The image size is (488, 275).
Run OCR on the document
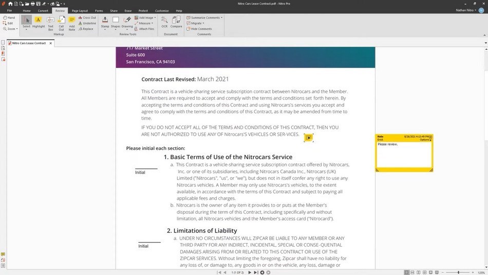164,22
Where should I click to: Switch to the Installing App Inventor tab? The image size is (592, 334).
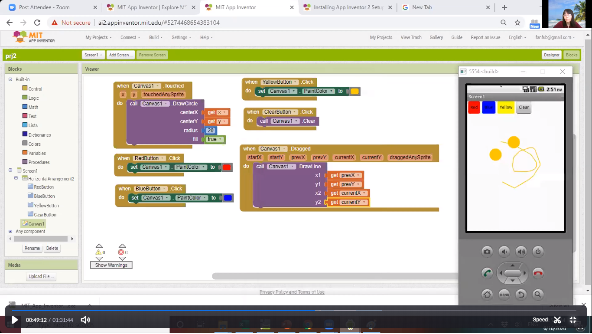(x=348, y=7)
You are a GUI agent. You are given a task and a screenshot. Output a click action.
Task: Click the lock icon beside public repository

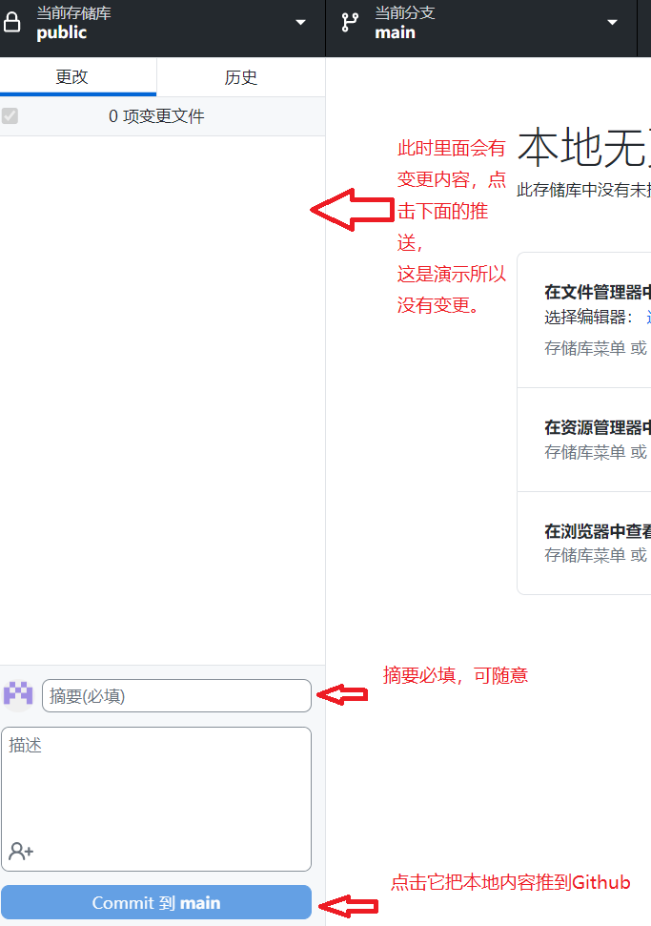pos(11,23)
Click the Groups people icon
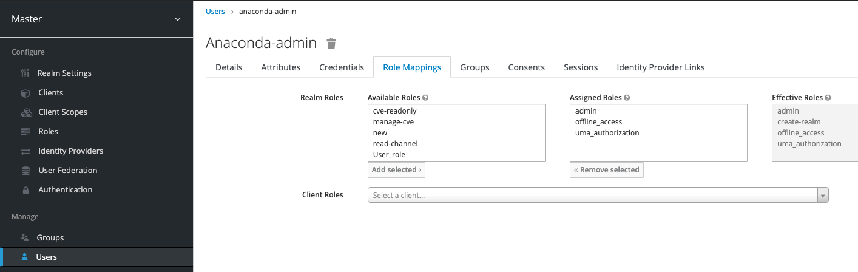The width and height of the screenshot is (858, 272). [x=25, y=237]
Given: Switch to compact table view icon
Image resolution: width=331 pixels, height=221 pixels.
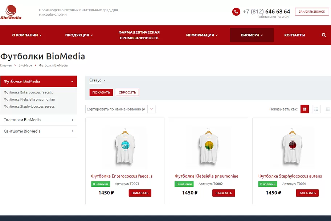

----

◆ **WHAT THE EXERCISE ASKS**:
Each entry above is to be given again exactly, and any image in it is to be dropped.

◆ **THE ANSWER**:
The image size is (488, 275).
Run OCR on the document
164,22
Where should I click to: Switch to the Installing App Inventor tab? The image size is (592, 334).
(x=348, y=7)
You are a GUI agent. You are given a task and a screenshot. Output a click action.
Task: Click the lock icon beside public repository

pos(11,23)
Click the Groups people icon
The width and height of the screenshot is (858, 272). [x=25, y=237]
Given: Switch to compact table view icon
Image resolution: width=331 pixels, height=221 pixels.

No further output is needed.